Exercise instructions. Write out every line of the records below, keeping each one identical to the original.

Data section.
____
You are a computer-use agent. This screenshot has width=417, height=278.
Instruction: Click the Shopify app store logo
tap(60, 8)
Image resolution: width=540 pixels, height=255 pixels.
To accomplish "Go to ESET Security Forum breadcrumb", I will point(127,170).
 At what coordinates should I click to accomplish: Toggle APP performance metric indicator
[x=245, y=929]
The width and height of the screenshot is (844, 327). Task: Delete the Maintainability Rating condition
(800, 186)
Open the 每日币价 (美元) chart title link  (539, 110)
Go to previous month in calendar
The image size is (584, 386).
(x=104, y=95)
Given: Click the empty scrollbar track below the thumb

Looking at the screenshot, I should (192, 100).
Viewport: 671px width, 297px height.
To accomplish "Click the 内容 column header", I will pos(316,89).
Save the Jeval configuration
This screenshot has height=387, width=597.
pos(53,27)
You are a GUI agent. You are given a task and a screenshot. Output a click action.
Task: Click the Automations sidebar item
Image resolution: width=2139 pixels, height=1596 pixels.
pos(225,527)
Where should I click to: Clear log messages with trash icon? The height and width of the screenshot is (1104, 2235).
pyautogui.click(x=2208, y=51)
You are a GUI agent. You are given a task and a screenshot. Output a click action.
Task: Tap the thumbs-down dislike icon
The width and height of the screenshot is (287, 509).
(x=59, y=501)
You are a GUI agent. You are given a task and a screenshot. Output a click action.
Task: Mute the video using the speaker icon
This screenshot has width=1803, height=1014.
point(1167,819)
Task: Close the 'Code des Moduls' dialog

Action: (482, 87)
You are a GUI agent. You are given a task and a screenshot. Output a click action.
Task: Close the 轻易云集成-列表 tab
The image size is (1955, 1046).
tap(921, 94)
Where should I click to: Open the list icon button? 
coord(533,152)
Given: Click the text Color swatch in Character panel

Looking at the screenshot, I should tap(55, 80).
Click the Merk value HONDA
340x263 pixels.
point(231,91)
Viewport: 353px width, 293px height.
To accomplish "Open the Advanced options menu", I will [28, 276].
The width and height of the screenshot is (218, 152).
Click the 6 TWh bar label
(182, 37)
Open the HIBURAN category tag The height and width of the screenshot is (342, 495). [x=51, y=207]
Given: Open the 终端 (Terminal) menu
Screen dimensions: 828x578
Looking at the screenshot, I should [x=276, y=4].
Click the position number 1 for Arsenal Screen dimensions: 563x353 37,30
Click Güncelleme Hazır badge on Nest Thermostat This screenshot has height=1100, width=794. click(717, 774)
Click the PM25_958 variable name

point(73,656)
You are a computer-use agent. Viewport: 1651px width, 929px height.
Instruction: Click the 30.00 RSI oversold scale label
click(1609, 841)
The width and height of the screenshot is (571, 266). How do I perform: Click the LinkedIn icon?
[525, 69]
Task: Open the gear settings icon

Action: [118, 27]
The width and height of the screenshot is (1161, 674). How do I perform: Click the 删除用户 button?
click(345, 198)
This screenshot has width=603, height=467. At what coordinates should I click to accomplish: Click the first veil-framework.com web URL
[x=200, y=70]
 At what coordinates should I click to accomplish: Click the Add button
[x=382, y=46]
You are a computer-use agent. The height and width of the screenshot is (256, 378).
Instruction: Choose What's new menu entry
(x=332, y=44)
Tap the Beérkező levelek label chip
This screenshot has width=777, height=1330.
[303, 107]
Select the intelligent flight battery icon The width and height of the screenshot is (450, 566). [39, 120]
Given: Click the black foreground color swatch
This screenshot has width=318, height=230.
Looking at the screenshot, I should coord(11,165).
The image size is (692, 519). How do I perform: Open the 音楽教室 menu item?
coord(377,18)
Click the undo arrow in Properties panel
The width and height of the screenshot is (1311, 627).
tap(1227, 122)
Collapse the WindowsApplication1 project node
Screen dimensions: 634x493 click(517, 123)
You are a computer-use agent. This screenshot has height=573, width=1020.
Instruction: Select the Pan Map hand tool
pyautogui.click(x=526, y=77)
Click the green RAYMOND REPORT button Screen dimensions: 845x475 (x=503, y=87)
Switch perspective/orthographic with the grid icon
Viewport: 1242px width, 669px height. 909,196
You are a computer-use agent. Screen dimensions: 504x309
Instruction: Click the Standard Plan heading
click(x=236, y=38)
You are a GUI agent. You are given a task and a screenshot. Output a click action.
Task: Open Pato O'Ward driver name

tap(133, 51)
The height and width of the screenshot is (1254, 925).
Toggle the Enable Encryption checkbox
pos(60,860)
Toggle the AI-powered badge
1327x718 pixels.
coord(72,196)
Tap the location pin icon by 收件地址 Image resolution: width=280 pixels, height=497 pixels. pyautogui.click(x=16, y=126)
____
The solution.
You are a computer-use agent. This screenshot has width=417, height=278.
Instruction: Click the Shopify app store logo
tap(60, 8)
Image resolution: width=540 pixels, height=255 pixels.
To accomplish "Go to ESET Security Forum breadcrumb", I will point(127,170).
 At what coordinates should I click to accomplish: Toggle APP performance metric indicator
[x=245, y=929]
The width and height of the screenshot is (844, 327). Task: Delete the Maintainability Rating condition
(800, 186)
Open the 每日币价 (美元) chart title link  (539, 110)
Go to previous month in calendar
The image size is (584, 386).
(x=104, y=95)
Given: Click the empty scrollbar track below the thumb

Looking at the screenshot, I should (192, 100).
Viewport: 671px width, 297px height.
To accomplish "Click the 内容 column header", I will pos(316,89).
Save the Jeval configuration
This screenshot has height=387, width=597.
pos(53,27)
You are a GUI agent. You are given a task and a screenshot. Output a click action.
Task: Click the Automations sidebar item
Image resolution: width=2139 pixels, height=1596 pixels.
pos(225,527)
Where should I click to: Clear log messages with trash icon? The height and width of the screenshot is (1104, 2235).
pyautogui.click(x=2208, y=51)
You are a GUI agent. You are given a task and a screenshot. Output a click action.
Task: Tap the thumbs-down dislike icon
The width and height of the screenshot is (287, 509).
(x=59, y=501)
You are a GUI agent. You are given a task and a screenshot. Output a click action.
Task: Mute the video using the speaker icon
This screenshot has width=1803, height=1014.
point(1167,819)
Task: Close the 'Code des Moduls' dialog

Action: (482, 87)
You are a GUI agent. You are given a task and a screenshot. Output a click action.
Task: Close the 轻易云集成-列表 tab
The image size is (1955, 1046).
tap(921, 94)
Where should I click to: Open the list icon button? 
coord(533,152)
Given: Click the text Color swatch in Character panel

Looking at the screenshot, I should tap(55, 80).
Click the Merk value HONDA
340x263 pixels.
point(231,91)
Viewport: 353px width, 293px height.
To accomplish "Open the Advanced options menu", I will [28, 276].
The width and height of the screenshot is (218, 152).
Click the 6 TWh bar label
(182, 37)
Open the HIBURAN category tag The height and width of the screenshot is (342, 495). [x=51, y=207]
Given: Open the 终端 (Terminal) menu
Screen dimensions: 828x578
Looking at the screenshot, I should [x=276, y=4].
Click the position number 1 for Arsenal Screen dimensions: 563x353 37,30
Click Güncelleme Hazır badge on Nest Thermostat This screenshot has height=1100, width=794. click(717, 774)
Click the PM25_958 variable name

point(73,656)
You are a computer-use agent. Viewport: 1651px width, 929px height.
Instruction: Click the 30.00 RSI oversold scale label
click(1609, 841)
The width and height of the screenshot is (571, 266). How do I perform: Click the LinkedIn icon?
[525, 69]
Task: Open the gear settings icon

Action: [118, 27]
The width and height of the screenshot is (1161, 674). How do I perform: Click the 删除用户 button?
click(345, 198)
This screenshot has width=603, height=467. At what coordinates should I click to accomplish: Click the first veil-framework.com web URL
[x=200, y=70]
 At what coordinates should I click to accomplish: Click the Add button
[x=382, y=46]
You are a computer-use agent. The height and width of the screenshot is (256, 378).
Instruction: Choose What's new menu entry
(x=332, y=44)
Tap the Beérkező levelek label chip
This screenshot has width=777, height=1330.
[303, 107]
Select the intelligent flight battery icon The width and height of the screenshot is (450, 566). [39, 120]
Given: Click the black foreground color swatch
This screenshot has width=318, height=230.
Looking at the screenshot, I should coord(11,165).
The image size is (692, 519). How do I perform: Open the 音楽教室 menu item?
coord(377,18)
Click the undo arrow in Properties panel
The width and height of the screenshot is (1311, 627).
tap(1227, 122)
Collapse the WindowsApplication1 project node
Screen dimensions: 634x493 click(517, 123)
You are a computer-use agent. This screenshot has height=573, width=1020.
Instruction: Select the Pan Map hand tool
pyautogui.click(x=526, y=77)
Click the green RAYMOND REPORT button Screen dimensions: 845x475 (x=503, y=87)
Switch perspective/orthographic with the grid icon
Viewport: 1242px width, 669px height. 909,196
You are a computer-use agent. Screen dimensions: 504x309
Instruction: Click the Standard Plan heading
click(x=236, y=38)
You are a GUI agent. You are given a task and a screenshot. Output a click action.
Task: Open Pato O'Ward driver name

tap(133, 51)
The height and width of the screenshot is (1254, 925).
Toggle the Enable Encryption checkbox
pos(60,860)
Toggle the AI-powered badge
1327x718 pixels.
coord(72,196)
Tap the location pin icon by 收件地址 Image resolution: width=280 pixels, height=497 pixels. pyautogui.click(x=16, y=126)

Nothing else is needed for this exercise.